Government ‘pledged £80m to Nissan’

Government ‘pledged £80m to Nissan’

Nissan X-TrailImage copyright
Nissan

The UK pledged £80m in support to Japanese car giant Nissan in 2016 to get it to stay in the UK after the Brexit vote, a leaked letter indicates.

But the pledge depended on continued production of the Qashqai and X-Trail models at the carmaker’s Sunderland plant, the Financial Times reported.

The report comes a day after Nissan said it was going to make the X-Trail in Japan instead.

Meanwhile, a government minister has said Nissan will still get its money.

Business and Industry Minister Richard Harrington told BBC Newcastle that £60m already given to Nissan by the government would not have to be repaid.

He said the money was not tied to X-Trail cars, but was linked to alternative technologies – developing electric cars and making sure the next generation of Qashqai cars could be electric.

In October 2016, Nissan said it would build both the new Qashqai and the X-Trail SUV at its Sunderland plant, following government “support and assurances”.

The nature of those assurances was not made public, despite Freedom of Information requests from the BBC and others.
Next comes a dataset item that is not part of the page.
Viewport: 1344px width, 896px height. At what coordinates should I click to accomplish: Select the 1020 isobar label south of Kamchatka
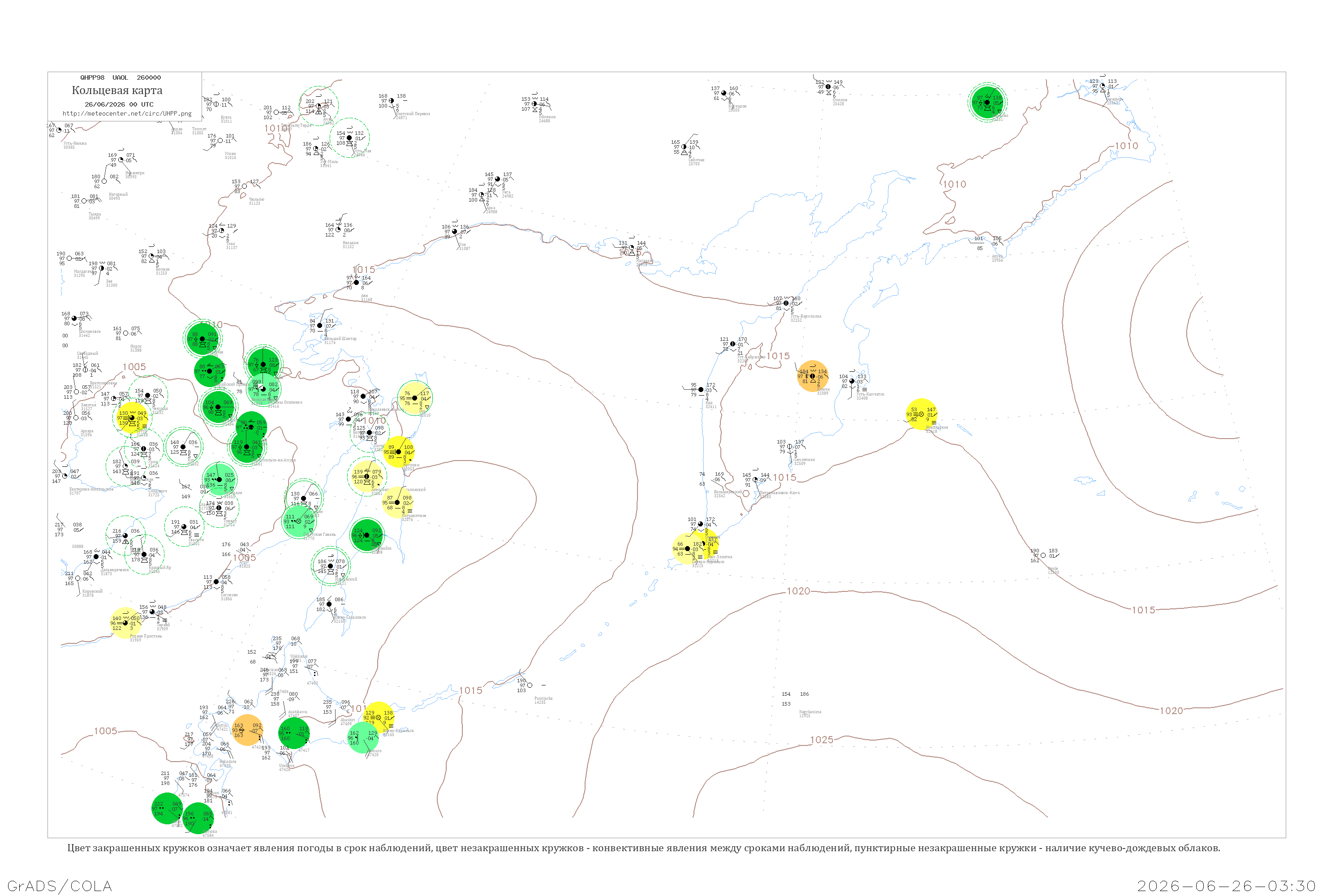click(x=798, y=591)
However, the FT said it has now obtained a copy of the letter that Business Secretary Greg Clark wrote to then Nissan chairman Carlos Ghosn.

The newspaper said the letter contained comments by Mr Clark that it would be “a critical priority of our [Brexit] negotiations to support UK car manufacturers”.

But on Sunday, when Nissan announced its decision to move X-Trail production out of the UK, the firm’s Europe chairman, Gianluca de Ficchy, said that “the continued uncertainty around the UK’s future relationship with the EU is not helping companies like ours to plan for the future”.

Nissan said the leaked letter was “no longer commercially sensitive, as it contains nothing that hasn’t been disclosed publicly before”.